Here's a minimal example:
\documentclass{minimal} \usepackage{fontspec}\setmainfont{Cambria} \begin{document}aöz\end{document} Compiling this into a PDF using lualatex and extracting the text using pdftotext, I get the string aö z, that is:
U+0061(a) U+006f(o) U+0308(combining diaeresis) U+0020(space) U+007a(z) Two problems with this: there's an unnecessary space (due to some PDF formatting trickery, the uncompressed datastream shows Tm[<…>125<01C5>-124<…>]TJ), and I don't want the umlaut to be split into base and combining character because for some reason that renders weirdly when changing the font size. I want the output to be
U+0061(a) U+00f6(ö) U+007a(z) And the worst thing: with \setmainfont{Lucida Grande}, I get exactly that. Just not with Cambria.
Both are in TTF format.

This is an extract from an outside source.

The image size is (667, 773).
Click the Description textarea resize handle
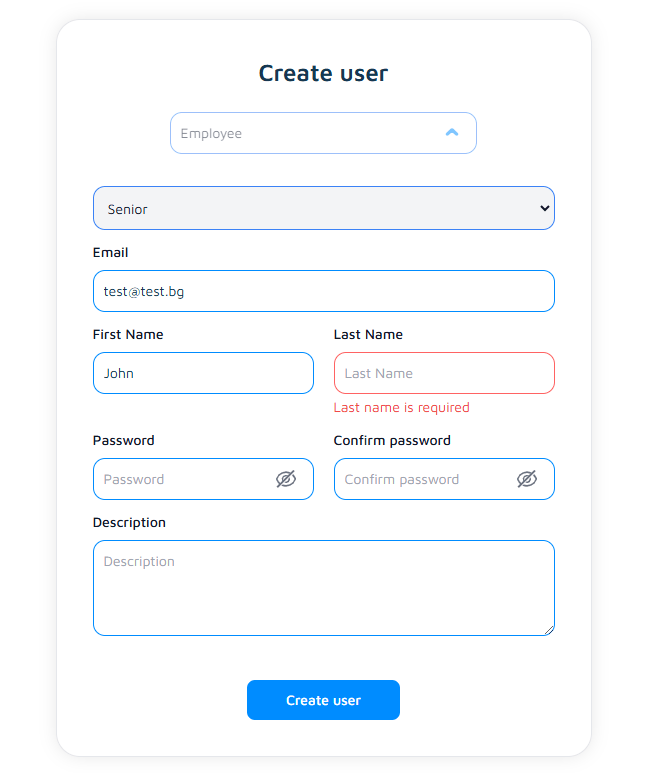548,629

Checking the fonts in fontforge shows that both their U+00f6 glyphs are defined as composed of U+006f U+0308, only difference being that Cambria defines its OTF Class as “Base Glyph” while in Lucida Grande it's “Automatic” (no idea what that means).

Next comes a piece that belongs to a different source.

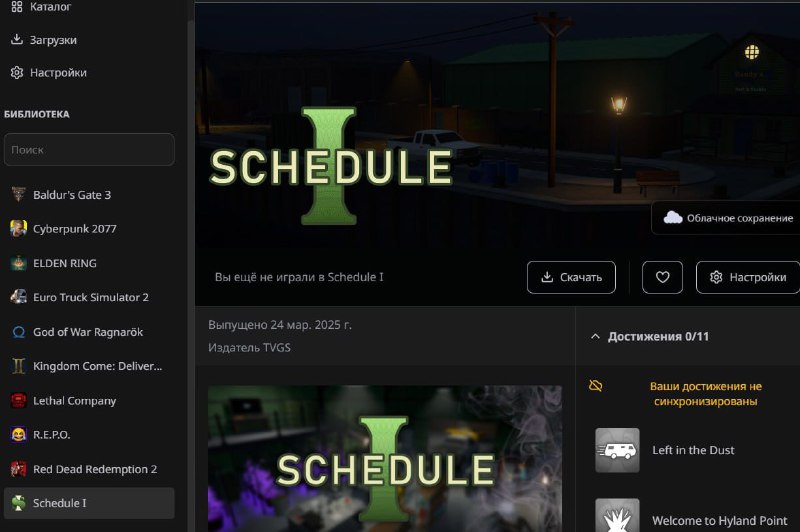Collapse the Достижения 0/11 section
The image size is (800, 532).
tap(595, 337)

It is a fontspec specific problem:
\documentclass{minimal} \usepackage{luaotfload} \font\foo={name:Cambria} at 10pt \begin{document} aöz \foo aöz \end{document} generates what I expect, first umlaut missing as expected, too:
U+0061(a) U+007a(z) U+0020(space) U+0061(a) U+00f6(ö) U+007a(z) but
\documentclass{minimal} \usepackage{fontspec} \begin{document} aöz \fontspec{Cambria} aöz \end{document} generates
U+0061(a) U+00f6(ö) U+007a(z) U+0020 U+0061(a) U+006f(o) U+0308 U+0020 U+007a(z) Same when using \DeclareUTFcharacter{x00F6}{\foo} and replacing ö with \foo{}, so I guess it's not xunicode's fault?